これまで、消防庁においては「消防防災科学技術高度化戦略プラン(平成19年2月策定)」に基づき、消防防災科学技術の推進に努めてきたところであるが、総合科学技術会議が策定する「第4期科学技術基本計画」(平成23年8月19日閣議決定)には、今般の東日本大震災の発生を受けて、「震災からの復興、再生の実現」が新たに基本方針として盛り込まれ、当該計画との整合性や、科学技術の動向、消防ニーズ等を踏まえて、より効果的な研究・開発を計画的かつ効率的に推進するため、同プランを改訂する準備を進めている。

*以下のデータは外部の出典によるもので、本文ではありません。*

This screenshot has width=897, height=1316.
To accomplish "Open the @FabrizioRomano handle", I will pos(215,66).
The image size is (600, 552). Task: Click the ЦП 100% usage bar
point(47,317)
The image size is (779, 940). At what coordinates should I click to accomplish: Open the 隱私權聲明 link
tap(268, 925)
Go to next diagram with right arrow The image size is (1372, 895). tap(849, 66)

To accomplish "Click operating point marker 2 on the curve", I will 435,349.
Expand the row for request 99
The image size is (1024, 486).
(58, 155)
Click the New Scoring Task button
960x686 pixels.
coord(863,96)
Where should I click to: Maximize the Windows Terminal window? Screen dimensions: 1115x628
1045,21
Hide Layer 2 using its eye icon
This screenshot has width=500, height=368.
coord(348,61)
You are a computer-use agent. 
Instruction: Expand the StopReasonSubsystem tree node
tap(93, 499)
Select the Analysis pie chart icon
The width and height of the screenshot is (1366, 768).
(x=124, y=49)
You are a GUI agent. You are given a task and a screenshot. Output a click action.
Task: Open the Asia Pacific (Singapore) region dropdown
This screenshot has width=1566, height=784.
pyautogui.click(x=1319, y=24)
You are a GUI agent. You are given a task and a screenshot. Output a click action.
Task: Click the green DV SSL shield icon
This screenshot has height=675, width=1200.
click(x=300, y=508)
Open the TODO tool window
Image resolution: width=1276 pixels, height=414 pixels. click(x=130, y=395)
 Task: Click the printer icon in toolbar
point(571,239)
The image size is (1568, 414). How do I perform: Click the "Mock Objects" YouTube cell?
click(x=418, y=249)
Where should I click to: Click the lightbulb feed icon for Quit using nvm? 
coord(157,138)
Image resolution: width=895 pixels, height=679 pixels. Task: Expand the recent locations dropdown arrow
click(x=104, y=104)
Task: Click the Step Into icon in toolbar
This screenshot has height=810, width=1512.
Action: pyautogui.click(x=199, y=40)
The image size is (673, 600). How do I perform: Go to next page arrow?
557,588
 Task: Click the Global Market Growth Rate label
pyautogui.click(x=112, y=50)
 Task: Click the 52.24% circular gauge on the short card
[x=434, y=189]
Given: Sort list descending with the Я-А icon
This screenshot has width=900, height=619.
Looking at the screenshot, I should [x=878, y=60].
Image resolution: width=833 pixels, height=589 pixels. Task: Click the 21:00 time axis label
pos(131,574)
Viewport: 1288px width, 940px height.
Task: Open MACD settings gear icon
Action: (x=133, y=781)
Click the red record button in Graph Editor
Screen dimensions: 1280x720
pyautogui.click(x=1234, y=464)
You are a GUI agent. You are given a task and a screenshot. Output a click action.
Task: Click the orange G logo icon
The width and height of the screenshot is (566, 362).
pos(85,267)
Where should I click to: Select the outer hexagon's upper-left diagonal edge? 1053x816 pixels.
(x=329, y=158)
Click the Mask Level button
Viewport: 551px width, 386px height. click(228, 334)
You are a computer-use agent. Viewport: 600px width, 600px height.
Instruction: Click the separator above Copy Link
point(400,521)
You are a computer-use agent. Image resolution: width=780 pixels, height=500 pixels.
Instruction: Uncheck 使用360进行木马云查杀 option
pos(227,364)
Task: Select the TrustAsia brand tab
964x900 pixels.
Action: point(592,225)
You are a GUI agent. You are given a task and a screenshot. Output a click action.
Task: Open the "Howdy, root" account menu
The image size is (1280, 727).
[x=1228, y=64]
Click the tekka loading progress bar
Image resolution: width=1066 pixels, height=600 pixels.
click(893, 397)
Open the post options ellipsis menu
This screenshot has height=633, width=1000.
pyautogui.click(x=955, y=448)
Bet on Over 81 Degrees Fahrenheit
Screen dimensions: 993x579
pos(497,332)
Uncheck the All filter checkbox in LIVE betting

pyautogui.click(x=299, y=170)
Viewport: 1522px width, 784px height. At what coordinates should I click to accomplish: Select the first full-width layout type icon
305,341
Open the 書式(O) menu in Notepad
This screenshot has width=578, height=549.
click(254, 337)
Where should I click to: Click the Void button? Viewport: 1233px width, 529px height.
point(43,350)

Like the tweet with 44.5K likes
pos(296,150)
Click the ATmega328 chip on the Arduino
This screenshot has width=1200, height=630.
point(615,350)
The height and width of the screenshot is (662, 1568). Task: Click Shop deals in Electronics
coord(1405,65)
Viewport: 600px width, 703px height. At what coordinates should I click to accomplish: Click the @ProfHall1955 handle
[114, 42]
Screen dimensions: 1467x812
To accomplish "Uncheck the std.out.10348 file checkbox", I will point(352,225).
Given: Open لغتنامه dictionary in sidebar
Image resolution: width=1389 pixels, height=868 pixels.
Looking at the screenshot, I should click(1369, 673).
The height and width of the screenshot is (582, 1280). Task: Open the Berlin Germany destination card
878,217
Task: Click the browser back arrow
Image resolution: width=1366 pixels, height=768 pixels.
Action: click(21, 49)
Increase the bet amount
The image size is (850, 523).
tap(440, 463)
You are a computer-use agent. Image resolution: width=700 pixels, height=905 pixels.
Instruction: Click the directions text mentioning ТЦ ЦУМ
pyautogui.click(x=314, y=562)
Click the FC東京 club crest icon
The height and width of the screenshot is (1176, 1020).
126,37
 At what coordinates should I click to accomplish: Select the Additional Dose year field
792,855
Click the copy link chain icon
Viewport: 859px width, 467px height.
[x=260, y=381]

消防庁における消防の科学技術の研究・開発は、我が国唯一の消防防災に関する国立研究機関である消防研究センターが中心となって実施している。消防研究センターの前身である消防研究所は、昭和23年に国家消防庁の内局として設立されたが、平成13年4月1日、中央省庁等改革の一環として、独立行政法人消防研究所となった。その後、危機管理機能の強化及び行政の効率的実施の観点から、消防庁に統合・吸収する方針が決定(平成16年12月24日閣議決定)され、「独立行政法人消防研究所の解散に関する法律」(平成18年法律第22号)に基づき、平成18年4月1日に廃止、現在の消防研究センターとして消防庁に戻り、現在に至っている。この間一貫して、消防行政及び消防職団員の活動を科学技術の面から支えることを目的とした研究・開発を行ってきた。
一方、消防庁においては、平成15年度から、消防防災分野を対象とする競争的研究資金制度である「消防防災科学技術研究推進制度」を創設するとともに、消防法令の技術基準の整備に直結する研究等を直接実施している。
また、消防防災の科学技術に関する研究・開発等については、消防機関の研究部門等においても、消防防災活動や防火安全対策等を実施する上で生じた課題を解決する手段として、積極的に実施されている。